Section 2. The governing body calls upon our elected representatives to Congress as well as upon our Governor to publicly:

(a) Reaffirm the complete commitment of the United States to an unequivocal undertaking to the total elimination of nuclear arsenals leading to nuclear disarmament to which all States parties are committed under Article VI;

(b) Call for progressively and systematically dismantling our nuclear arsenal in concert with other nuclear powers pursuant to Article VI of the NPT and any other treaties and agreements as may be prudent to negotiate;

(c) Call for negotiations on treaties involving universal norms against all weapons of mass destruction;

(d) Reject all proposals to build new or expanded factories for nuclear weapons and nuclear weapons components; and

(e) Request that the federal government minimize and ultimately halt disposal of nuclear waste in northern New Mexico.
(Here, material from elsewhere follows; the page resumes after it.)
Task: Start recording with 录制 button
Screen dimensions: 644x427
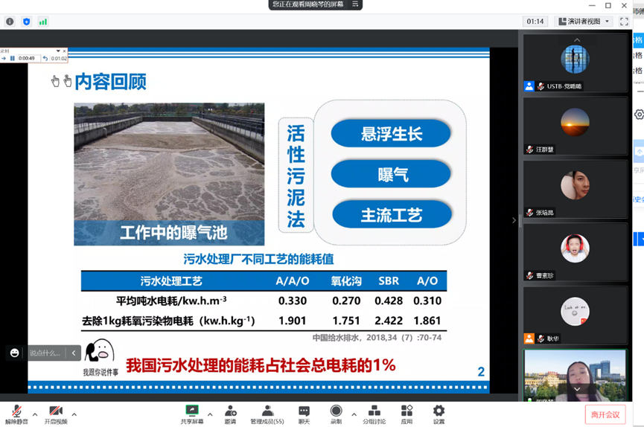Action: [x=336, y=414]
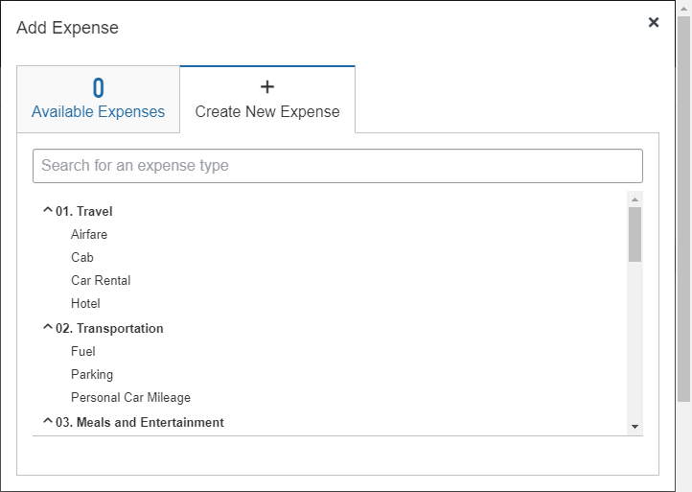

The long and short of it is that the City of Santa Fe, through its fiscal support of RCLC, is now very much at odds with these expressed purposes and values.  Mayor Coss, as RCLC Chairman, is in particular conflict of interest with these official City objectives.

One or the other identity and vision of the future must dominate and in the end take precedence.

The resolution in question, which will have zero effect in Washington, nonetheless pretends to reconcile these diametrically opposing visions of the world.  That is its danger.

Will the City exit this Coalition and will the Mayor resign from this corporate promotion group, which takes up an important fraction of his time?  Or will the nihilism represented by weapons of mass destruction – the largest mission at LANL and its raison d’etre – come to define and dominate the region, as is implicit the Coalition’s very name?

The answer will have everything to do with the prospects for economic, social, and environmental renewal for Santa Fe and the region.  As regional economist William Weida once said, “The primary economic development barrier in northern New Mexico for the last several decades has been misplaced loyalty to the Bomb.”

This resolution should be withdrawn.  We would be happy to help with a better one, or help the Mayor and councilors in any other way.